Oedipus Rex is set in the ancient Greek city-state of Thebes. Or, to be more precise, it's set in front of the Theban royal palace. Ancient Greek playwrights were sticklers for the three unities of time, subject, and place, and Sophocles was no different. That being the case, the setting doesn't change throughout the play. Despite this, much of the important action takes away from the palace exterior. For instance, we never actually see Oedipus gouge his own eyes out; he does it off-stage. Such acts of violence and bloodshed were traditionally presented as occurring off-stage in ancient Greek drama, largely due to practical constraints.

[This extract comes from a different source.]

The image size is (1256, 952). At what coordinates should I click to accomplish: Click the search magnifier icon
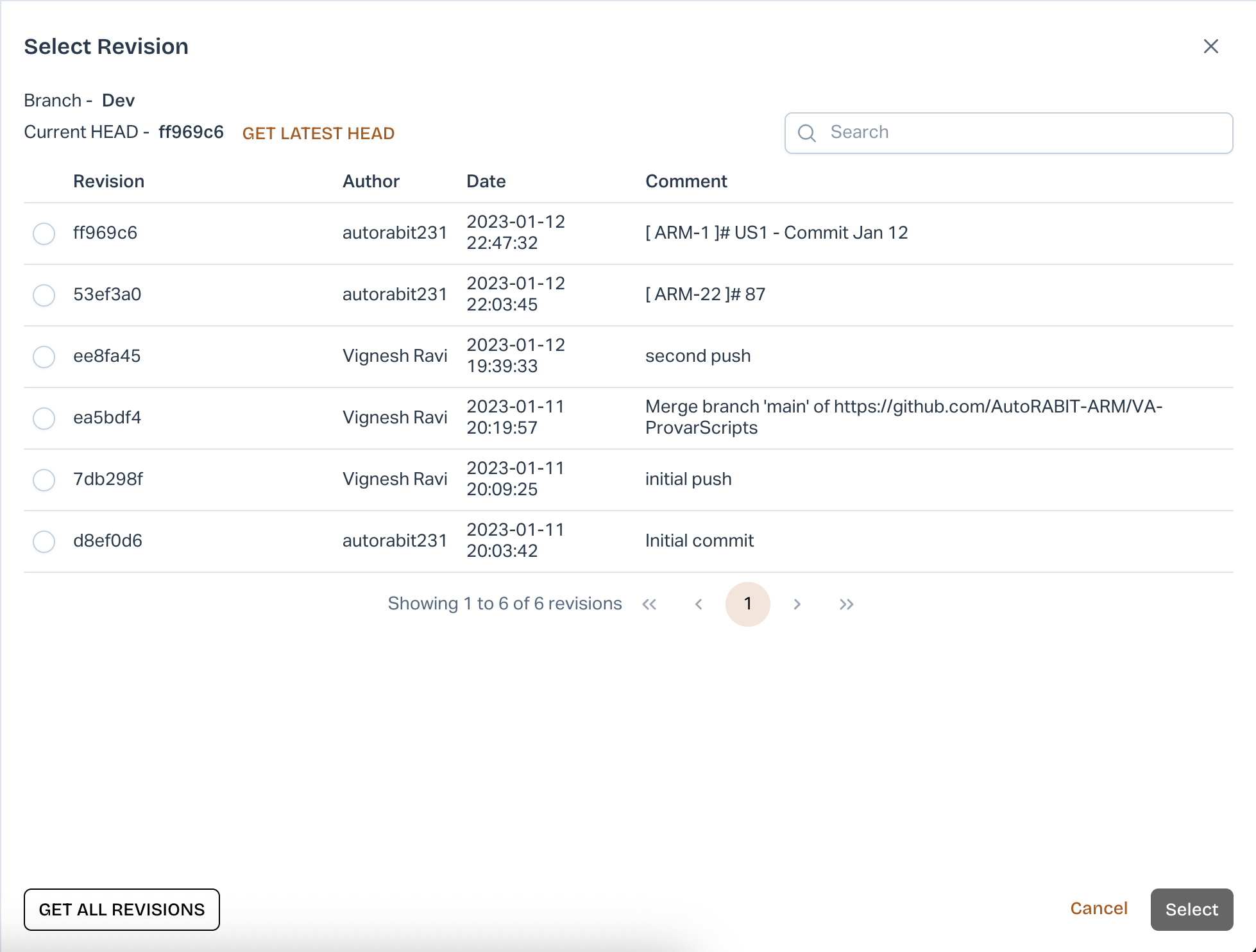pyautogui.click(x=806, y=133)
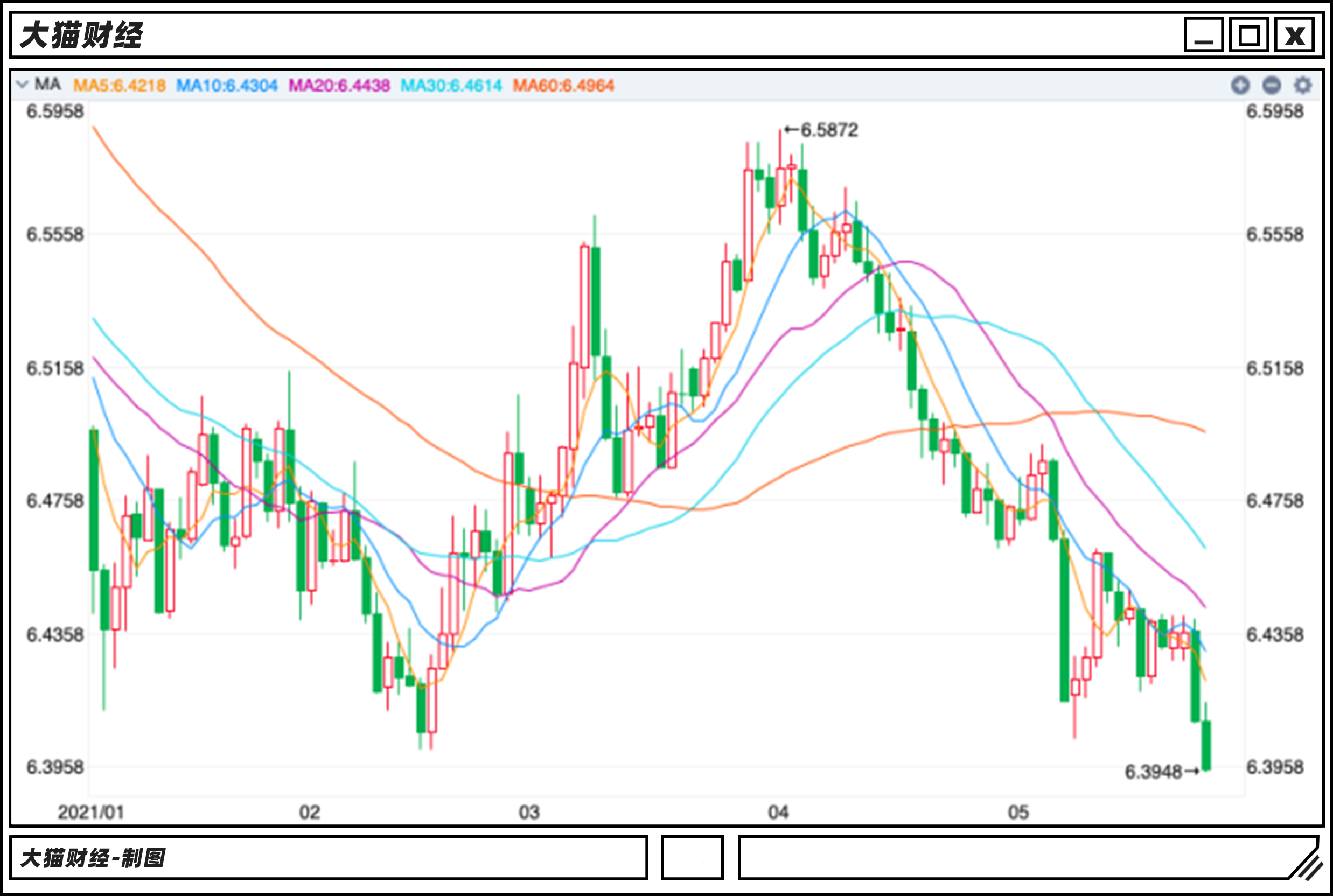Toggle the MA5:6.4218 orange indicator label

(120, 86)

The setting of Oedipus Rex forms a focal point for the members of the audience, encouraging them to concentrate on the action, to which they must pay particularly close attention. At the same time, the very simplicity of the setting allows the audience members to use their imaginations to add more richness and depth to the unfolding drama.

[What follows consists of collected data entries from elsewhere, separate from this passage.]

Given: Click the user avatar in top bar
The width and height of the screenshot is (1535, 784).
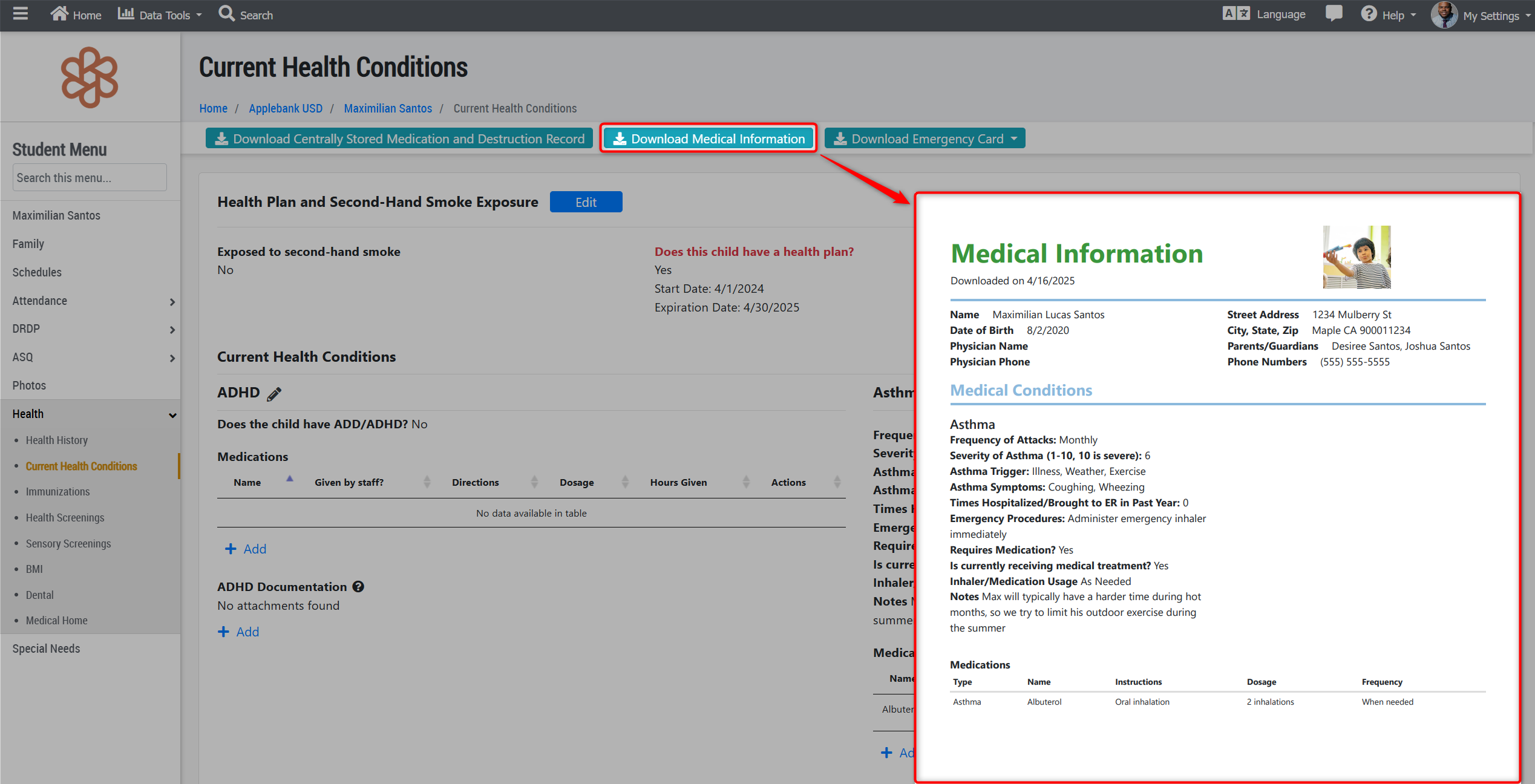Looking at the screenshot, I should [1444, 15].
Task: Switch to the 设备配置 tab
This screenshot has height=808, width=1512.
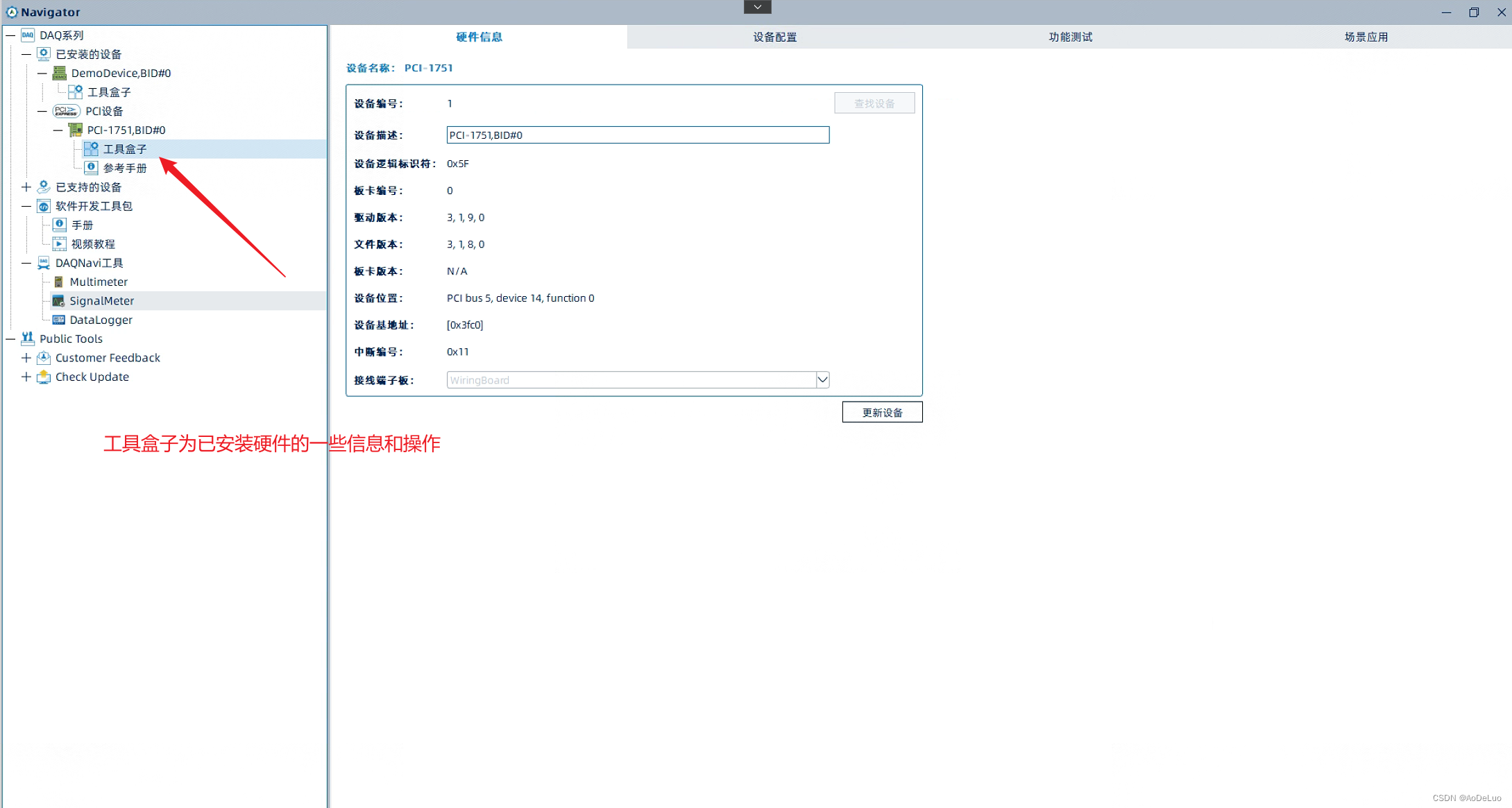Action: click(774, 37)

The setting of Oedipus Rex is the steps in front of the royal palace at Thebes. This play adheres to Aristotle's unity of place, meaning that all the action takes place in just one setting; his unity of subject, meaning that there is just one main story and not little stories of lesser importance in addition to the main one; and his unity of time, meaning that all the action takes place within a 24-hour frame. Oedipus first meets the Chorus out on the steps, and they are bemoaning the terrible state of things in Thebes when the play begins. Oedipus has already sent Creon, his brother-in-law, to the oracle at Delphi, and Creon returns (during the play) in order to report what the oracle has said. Anything that does not occur on the steps, such as Jocasta's eventual suicide, which takes place indoors, must be reported by a messenger, and anyone who is needed to corroborate a story or provide details must be brought to the palace steps to speak.